Below is a set of records. Repeat all of them exactly.

* * *

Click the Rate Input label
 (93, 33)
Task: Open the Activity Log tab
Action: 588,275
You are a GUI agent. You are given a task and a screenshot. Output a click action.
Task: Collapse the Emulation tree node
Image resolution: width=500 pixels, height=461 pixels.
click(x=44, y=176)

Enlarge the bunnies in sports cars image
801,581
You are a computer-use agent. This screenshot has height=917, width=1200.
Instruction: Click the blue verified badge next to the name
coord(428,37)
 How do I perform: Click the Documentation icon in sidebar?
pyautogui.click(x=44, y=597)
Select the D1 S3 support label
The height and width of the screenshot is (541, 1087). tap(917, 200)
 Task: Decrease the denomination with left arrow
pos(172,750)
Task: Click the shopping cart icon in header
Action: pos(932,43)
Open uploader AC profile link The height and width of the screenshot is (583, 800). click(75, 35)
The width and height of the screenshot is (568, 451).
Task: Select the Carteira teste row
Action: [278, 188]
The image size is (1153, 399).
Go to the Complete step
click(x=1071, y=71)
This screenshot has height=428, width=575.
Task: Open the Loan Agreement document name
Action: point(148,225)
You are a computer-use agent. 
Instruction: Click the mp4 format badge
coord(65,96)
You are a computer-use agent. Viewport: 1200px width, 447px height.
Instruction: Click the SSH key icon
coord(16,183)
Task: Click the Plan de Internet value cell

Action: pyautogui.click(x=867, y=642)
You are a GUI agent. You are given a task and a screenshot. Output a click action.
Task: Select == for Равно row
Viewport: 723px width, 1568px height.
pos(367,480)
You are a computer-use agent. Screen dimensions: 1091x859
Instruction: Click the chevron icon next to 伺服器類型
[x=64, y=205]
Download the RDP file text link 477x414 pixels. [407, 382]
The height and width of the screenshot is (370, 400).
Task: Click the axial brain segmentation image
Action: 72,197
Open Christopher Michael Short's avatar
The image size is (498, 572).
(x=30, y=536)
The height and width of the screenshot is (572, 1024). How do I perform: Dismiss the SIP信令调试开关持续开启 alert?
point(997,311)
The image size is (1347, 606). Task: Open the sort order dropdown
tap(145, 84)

* * *

RESPONSE AREA:
Click the Rate Input label
 (93, 33)
Task: Open the Activity Log tab
Action: 588,275
You are a GUI agent. You are given a task and a screenshot. Output a click action.
Task: Collapse the Emulation tree node
Image resolution: width=500 pixels, height=461 pixels.
click(x=44, y=176)

Enlarge the bunnies in sports cars image
801,581
You are a computer-use agent. This screenshot has height=917, width=1200.
Instruction: Click the blue verified badge next to the name
coord(428,37)
 How do I perform: Click the Documentation icon in sidebar?
pyautogui.click(x=44, y=597)
Select the D1 S3 support label
The height and width of the screenshot is (541, 1087). tap(917, 200)
 Task: Decrease the denomination with left arrow
pos(172,750)
Task: Click the shopping cart icon in header
Action: pos(932,43)
Open uploader AC profile link The height and width of the screenshot is (583, 800). click(75, 35)
The width and height of the screenshot is (568, 451).
Task: Select the Carteira teste row
Action: [278, 188]
The image size is (1153, 399).
Go to the Complete step
click(x=1071, y=71)
This screenshot has height=428, width=575.
Task: Open the Loan Agreement document name
Action: point(148,225)
You are a computer-use agent. 
Instruction: Click the mp4 format badge
coord(65,96)
You are a computer-use agent. Viewport: 1200px width, 447px height.
Instruction: Click the SSH key icon
coord(16,183)
Task: Click the Plan de Internet value cell

Action: pyautogui.click(x=867, y=642)
You are a GUI agent. You are given a task and a screenshot. Output a click action.
Task: Select == for Равно row
Viewport: 723px width, 1568px height.
pos(367,480)
You are a computer-use agent. Screen dimensions: 1091x859
Instruction: Click the chevron icon next to 伺服器類型
[x=64, y=205]
Download the RDP file text link 477x414 pixels. [407, 382]
The height and width of the screenshot is (370, 400).
Task: Click the axial brain segmentation image
Action: 72,197
Open Christopher Michael Short's avatar
The image size is (498, 572).
(x=30, y=536)
The height and width of the screenshot is (572, 1024). How do I perform: Dismiss the SIP信令调试开关持续开启 alert?
point(997,311)
The image size is (1347, 606). Task: Open the sort order dropdown
tap(145, 84)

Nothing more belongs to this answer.